[DATA PROVIDED — start]

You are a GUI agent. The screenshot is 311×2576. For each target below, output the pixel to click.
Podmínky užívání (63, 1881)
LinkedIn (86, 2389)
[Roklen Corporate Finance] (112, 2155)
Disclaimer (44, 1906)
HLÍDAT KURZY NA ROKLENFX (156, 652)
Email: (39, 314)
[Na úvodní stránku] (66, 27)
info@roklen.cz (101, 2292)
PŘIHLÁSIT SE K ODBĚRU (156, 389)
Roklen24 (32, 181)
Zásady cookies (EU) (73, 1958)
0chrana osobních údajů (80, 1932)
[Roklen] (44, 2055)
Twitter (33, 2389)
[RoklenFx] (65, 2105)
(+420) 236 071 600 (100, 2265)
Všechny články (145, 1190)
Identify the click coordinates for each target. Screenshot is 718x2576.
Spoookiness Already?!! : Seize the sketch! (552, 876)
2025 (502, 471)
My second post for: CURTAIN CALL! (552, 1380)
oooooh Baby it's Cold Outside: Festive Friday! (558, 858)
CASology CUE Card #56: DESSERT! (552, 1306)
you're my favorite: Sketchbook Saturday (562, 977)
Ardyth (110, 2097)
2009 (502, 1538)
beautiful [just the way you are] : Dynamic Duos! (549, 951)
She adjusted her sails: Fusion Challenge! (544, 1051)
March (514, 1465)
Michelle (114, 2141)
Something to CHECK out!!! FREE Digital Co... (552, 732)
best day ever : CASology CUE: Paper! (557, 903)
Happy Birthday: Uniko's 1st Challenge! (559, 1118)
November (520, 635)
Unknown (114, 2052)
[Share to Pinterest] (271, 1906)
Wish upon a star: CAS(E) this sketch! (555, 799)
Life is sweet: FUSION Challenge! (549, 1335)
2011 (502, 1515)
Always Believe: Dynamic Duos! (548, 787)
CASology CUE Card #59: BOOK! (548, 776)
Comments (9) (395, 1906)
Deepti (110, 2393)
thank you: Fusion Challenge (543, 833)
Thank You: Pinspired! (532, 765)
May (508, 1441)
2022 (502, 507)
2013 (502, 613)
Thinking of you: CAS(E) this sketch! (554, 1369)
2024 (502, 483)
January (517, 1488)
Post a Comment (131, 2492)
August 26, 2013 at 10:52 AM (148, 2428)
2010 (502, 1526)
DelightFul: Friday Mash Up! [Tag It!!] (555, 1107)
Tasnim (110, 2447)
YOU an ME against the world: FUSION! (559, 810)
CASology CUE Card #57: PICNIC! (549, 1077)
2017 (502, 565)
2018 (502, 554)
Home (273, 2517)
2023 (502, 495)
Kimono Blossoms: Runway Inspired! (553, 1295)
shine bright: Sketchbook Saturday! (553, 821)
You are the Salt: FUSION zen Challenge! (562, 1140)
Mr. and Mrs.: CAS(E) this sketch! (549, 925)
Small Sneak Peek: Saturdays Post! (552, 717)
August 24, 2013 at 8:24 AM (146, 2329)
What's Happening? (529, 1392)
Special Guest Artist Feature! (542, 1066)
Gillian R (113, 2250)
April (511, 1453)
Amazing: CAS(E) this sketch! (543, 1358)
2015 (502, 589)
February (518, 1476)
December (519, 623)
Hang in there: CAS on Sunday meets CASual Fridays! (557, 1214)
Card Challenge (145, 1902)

[DATA PROVIDED — finish]

◆ TASK REQUIREMENTS
Transcribe only, please, the lines from the first line of the records through the line with "Kimono Blossoms: Runway Inspired! (553, 1295)". Both of those lines are included.

◆ REPLY TO THE TASK
You are a GUI agent. The screenshot is 311×2576. For each target below, output the pixel to click.
Podmínky užívání (63, 1881)
LinkedIn (86, 2389)
[Roklen Corporate Finance] (112, 2155)
Disclaimer (44, 1906)
HLÍDAT KURZY NA ROKLENFX (156, 652)
Email: (39, 314)
[Na úvodní stránku] (66, 27)
info@roklen.cz (101, 2292)
PŘIHLÁSIT SE K ODBĚRU (156, 389)
Roklen24 (32, 181)
Zásady cookies (EU) (73, 1958)
0chrana osobních údajů (80, 1932)
[Roklen] (44, 2055)
Twitter (33, 2389)
[RoklenFx] (65, 2105)
(+420) 236 071 600 (100, 2265)
Všechny články (145, 1190)
Identify the click coordinates for each target. Screenshot is 718x2576.
Spoookiness Already?!! : Seize the sketch! (552, 876)
2025 (502, 471)
My second post for: CURTAIN CALL! (552, 1380)
oooooh Baby it's Cold Outside: Festive Friday! (558, 858)
CASology CUE Card #56: DESSERT! (552, 1306)
you're my favorite: Sketchbook Saturday (562, 977)
Ardyth (110, 2097)
2009 (502, 1538)
beautiful [just the way you are] : Dynamic Duos! (549, 951)
She adjusted her sails: Fusion Challenge! (544, 1051)
March (514, 1465)
Michelle (114, 2141)
Something to CHECK out!!! FREE Digital Co... (552, 732)
best day ever : CASology CUE: Paper! (557, 903)
Happy Birthday: Uniko's 1st Challenge! (559, 1118)
November (520, 635)
Unknown (114, 2052)
[Share to Pinterest] (271, 1906)
Wish upon a star: CAS(E) this sketch! (555, 799)
Life is sweet: FUSION Challenge! (549, 1335)
2011 (502, 1515)
Always Believe: Dynamic Duos! (548, 787)
CASology CUE Card #59: BOOK! (548, 776)
Comments (9) (395, 1906)
Deepti (110, 2393)
thank you: Fusion Challenge (543, 833)
Thank You: Pinspired! (532, 765)
May (508, 1441)
2022 (502, 507)
2013 (502, 613)
Thinking of you: CAS(E) this sketch! (554, 1369)
2024 (502, 483)
January (517, 1488)
Post a Comment (131, 2492)
August 26, 2013 at 10:52 AM (148, 2428)
2010 (502, 1526)
DelightFul: Friday Mash Up! [Tag It!!] (555, 1107)
Tasnim (110, 2447)
YOU an ME against the world: FUSION! (559, 810)
CASology CUE Card #57: PICNIC! (549, 1077)
2017 (502, 565)
2018 (502, 554)
Home (273, 2517)
2023 (502, 495)
Kimono Blossoms: Runway Inspired! (553, 1295)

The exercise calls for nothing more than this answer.